[SELECTED EXTRACT — start]

How Does Digital Media Impact Our Brain?

LAU’s Deema Dakakni examines digital media’s impact on mental and cognitive health and explores the implications on learners.

By Luther J. Kanso

The talk aimed to inform parents and students alike about the negative effects of excessive digital media usage and promote a balanced approach to technology in education and daily life.

As digital media and access to information advances at warp speed, the cognitive health of those on the consuming end comes into question. The fact that young learners are among these end users invites yet another question: how does digital media affect education?

These themes were the focus of a session titled Your Brain Vs. Digital Media: 0-3, delivered on March 22 by Senior Instructor of English Deema Dakakni, who had also previously held a lecture on the addictive nature of media consumption on the brain.

The talk—which explored ways in which technology has transformed educational approaches and how hybrid learning tools have become ubiquitous post-pandemic—aimed to inform parents and students alike about the negative effects of excessive digital media usage and promote a balanced approach to technology in education and daily life.

What sparked your interest in hosting lectures on the influence of digital media on the brain?

[SELECTED EXTRACT — finish]
[THE DATA — start]

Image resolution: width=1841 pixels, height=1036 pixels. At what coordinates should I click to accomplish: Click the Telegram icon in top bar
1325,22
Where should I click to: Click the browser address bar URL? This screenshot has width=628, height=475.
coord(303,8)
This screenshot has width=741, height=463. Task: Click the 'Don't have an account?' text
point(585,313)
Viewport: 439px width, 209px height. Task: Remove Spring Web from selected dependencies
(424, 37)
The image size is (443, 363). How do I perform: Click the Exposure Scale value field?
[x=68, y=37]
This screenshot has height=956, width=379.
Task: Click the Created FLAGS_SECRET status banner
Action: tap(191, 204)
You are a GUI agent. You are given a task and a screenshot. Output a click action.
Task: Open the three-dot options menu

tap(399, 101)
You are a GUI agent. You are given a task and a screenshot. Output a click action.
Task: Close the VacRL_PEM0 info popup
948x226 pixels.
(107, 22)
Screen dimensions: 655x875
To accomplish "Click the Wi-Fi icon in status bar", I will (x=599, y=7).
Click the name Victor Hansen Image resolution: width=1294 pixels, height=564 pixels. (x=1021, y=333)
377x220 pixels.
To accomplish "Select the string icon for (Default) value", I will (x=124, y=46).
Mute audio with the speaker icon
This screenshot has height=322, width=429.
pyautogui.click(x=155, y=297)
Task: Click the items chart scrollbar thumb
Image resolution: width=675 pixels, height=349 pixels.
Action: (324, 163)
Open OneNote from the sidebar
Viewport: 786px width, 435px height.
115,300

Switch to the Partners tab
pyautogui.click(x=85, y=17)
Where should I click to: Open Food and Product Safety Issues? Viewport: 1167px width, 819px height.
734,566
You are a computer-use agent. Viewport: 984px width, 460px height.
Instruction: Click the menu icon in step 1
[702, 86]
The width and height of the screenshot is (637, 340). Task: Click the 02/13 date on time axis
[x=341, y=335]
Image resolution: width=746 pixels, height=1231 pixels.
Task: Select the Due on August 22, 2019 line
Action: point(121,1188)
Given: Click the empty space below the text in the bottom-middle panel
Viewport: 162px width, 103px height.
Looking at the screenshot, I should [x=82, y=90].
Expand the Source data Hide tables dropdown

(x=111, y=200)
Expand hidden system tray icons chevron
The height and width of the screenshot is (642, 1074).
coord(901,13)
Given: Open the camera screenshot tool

[THE DATA — finish]

- PROBLEM STATEMENT:
From the article on digital media and the brain, copy the passage that begins at "The talk—which explored" and stops after "on the brain?".

- SOLUTION:
The talk—which explored ways in which technology has transformed educational approaches and how hybrid learning tools have become ubiquitous post-pandemic—aimed to inform parents and students alike about the negative effects of excessive digital media usage and promote a balanced approach to technology in education and daily life.

What sparked your interest in hosting lectures on the influence of digital media on the brain?